Right, so you have clinical depression.. fair enough, yet are living a full life full of enjoyment ?, surely that's the biggest contradiction ever.
That's not what I said, though, is it?
Is my life complete and full of enjoyment? Well, I get by if that's what you mean. I have a wife that loves me, a decent job and enough hobbies at home to keep me busy/occupied. I have severe relapses, loss of temper, loss of patience, loss of will, and a mild dependence on alcohol for self medication. Occasionally I just stop and break down crying when I manage to get a few moments alone. Why? Nothing in particular. I'll sit in silence alone or I'll lie awake at night, staring at the ceiling trying to control my thoughts as they once again argue that there's just no point to getting up in the morning.

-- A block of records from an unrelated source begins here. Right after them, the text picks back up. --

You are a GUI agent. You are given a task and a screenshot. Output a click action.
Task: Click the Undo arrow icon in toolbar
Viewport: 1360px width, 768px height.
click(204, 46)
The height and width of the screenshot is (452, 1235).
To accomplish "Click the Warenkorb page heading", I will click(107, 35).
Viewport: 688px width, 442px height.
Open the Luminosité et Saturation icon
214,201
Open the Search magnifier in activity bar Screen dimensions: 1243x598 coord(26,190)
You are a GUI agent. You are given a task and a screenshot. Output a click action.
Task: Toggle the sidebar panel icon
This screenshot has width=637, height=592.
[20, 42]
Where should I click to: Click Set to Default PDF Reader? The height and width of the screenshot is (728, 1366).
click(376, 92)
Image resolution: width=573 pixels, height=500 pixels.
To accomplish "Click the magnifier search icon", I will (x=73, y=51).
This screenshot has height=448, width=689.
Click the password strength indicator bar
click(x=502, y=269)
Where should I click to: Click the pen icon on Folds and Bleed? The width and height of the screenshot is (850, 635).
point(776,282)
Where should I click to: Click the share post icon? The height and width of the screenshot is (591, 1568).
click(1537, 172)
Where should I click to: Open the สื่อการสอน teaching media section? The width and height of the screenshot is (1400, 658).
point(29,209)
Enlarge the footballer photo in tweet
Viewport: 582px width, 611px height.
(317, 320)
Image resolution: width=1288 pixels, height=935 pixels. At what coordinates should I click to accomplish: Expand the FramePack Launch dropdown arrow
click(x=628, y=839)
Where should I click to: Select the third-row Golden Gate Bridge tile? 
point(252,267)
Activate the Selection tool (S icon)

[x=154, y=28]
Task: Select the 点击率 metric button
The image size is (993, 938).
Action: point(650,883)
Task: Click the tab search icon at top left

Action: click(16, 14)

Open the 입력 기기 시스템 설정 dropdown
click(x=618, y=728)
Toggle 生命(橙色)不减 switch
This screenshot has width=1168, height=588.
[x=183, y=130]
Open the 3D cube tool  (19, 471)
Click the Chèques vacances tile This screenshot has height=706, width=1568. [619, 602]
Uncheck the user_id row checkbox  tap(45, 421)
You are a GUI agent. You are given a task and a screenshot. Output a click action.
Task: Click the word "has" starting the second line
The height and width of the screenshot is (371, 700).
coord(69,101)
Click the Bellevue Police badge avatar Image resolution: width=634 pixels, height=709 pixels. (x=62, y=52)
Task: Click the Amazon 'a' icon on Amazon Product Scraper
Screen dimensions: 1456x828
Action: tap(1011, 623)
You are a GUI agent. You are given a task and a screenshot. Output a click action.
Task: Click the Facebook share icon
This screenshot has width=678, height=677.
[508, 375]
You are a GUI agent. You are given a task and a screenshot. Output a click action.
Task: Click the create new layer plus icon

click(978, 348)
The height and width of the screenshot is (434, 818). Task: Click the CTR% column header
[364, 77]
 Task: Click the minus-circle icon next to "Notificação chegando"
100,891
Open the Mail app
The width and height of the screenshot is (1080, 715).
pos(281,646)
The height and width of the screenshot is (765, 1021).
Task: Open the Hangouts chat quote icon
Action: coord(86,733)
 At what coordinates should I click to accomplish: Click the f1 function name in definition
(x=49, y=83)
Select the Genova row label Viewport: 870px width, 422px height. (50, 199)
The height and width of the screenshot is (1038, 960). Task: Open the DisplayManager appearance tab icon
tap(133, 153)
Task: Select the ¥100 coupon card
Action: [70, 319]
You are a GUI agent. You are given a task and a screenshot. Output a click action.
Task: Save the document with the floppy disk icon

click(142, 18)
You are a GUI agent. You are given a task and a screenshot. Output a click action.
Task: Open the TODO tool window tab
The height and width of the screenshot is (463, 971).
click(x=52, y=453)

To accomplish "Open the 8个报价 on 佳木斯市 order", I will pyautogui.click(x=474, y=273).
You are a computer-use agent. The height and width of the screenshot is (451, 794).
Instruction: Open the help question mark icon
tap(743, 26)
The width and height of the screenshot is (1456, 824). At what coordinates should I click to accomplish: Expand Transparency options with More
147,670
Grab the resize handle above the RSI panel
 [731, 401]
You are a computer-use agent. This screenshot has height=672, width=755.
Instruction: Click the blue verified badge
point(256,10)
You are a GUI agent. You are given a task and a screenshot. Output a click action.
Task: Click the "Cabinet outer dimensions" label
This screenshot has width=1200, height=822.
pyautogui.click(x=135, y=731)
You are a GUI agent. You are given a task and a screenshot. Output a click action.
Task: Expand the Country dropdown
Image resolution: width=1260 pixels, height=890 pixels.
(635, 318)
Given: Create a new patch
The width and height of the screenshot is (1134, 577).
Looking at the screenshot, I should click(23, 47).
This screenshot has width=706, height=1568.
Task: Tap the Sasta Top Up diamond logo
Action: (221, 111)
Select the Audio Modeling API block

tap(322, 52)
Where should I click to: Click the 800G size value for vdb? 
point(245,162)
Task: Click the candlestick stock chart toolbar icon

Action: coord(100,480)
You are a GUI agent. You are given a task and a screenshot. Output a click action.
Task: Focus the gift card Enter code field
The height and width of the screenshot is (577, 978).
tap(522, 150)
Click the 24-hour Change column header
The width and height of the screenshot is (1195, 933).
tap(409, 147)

That's quite a common occurance.
Every single day is a battle within my own head -- I've posted experiences over the years in various OcUK threads, all of which have been well received and enlightening for some. At its worst, I've been a completely non-functioning, alcoholic wreck of a person just five minutes away from ending it all. If I'd had the balls, that is, which is a train of thought that perpetuates the vicious circle behind it all. I've stared into the face of Hell itself and managed to back away. Almost every minute of my life remains a fight to make sure I don't go back there again.
You, you just sound like a very bitter person who thinks anyone battling depression just sits around all day, sunken eyed and catatonic. Your best mate might be severely depressed and you wouldn't even know it. He'll hit the pub with you, have a stonking and enjoyable night out, then just go home and hang himself.
THAT'S how it works.
I have the joy of queing daily at a large post office, and I'd say half the people there are slotting those little pink cards into the machines 'all of it please mate' they say, one after another. I really wanna pipe up and say 'so what the %$&% is meant to be wrong with you', 'you look fitter than me'.
Well at least they had a nice sleep..... often I've been up since 1am.. it's 9am, with another 8-10 hrs to go till I can lounge about. Still, they have the wad of free cash... off to the cafe next door for a nice free fry up then off to primark for some guchi gear, maybe stopping at phone shop for a iphone on way home. (home to watch 50" plasma and build crazy high spec PCs)
Lifes great
Some people are genuinely sick and need help, I agree... the large majority are taking the *&^%
There's that bitterness again.
I'll admit, I'm almost as bitter as you about the whole thing. I live pretty much on a council estate, and I see them on a daily basis. Hell, their scratty children love nothing more than harrassing me and the wife any chance they get. Whatever they can claim for -- depression, bad back, can't work because they've got 50 kids... they've certainly got more time and money that we do, both working full time. But I'd rather work, I enjoy buying the stuff I want with my own hard-earned, and as much as it almost kills me to get up and get on the bus some days I do it because I have more pride than that.
As I said, though, it's a tough fight, and I won't belittle anyone that genuinely has to do it every day, and doesn't feel that they're strong enough.
Far too many fiddle the dole, but "the majority"? I'm not convinced.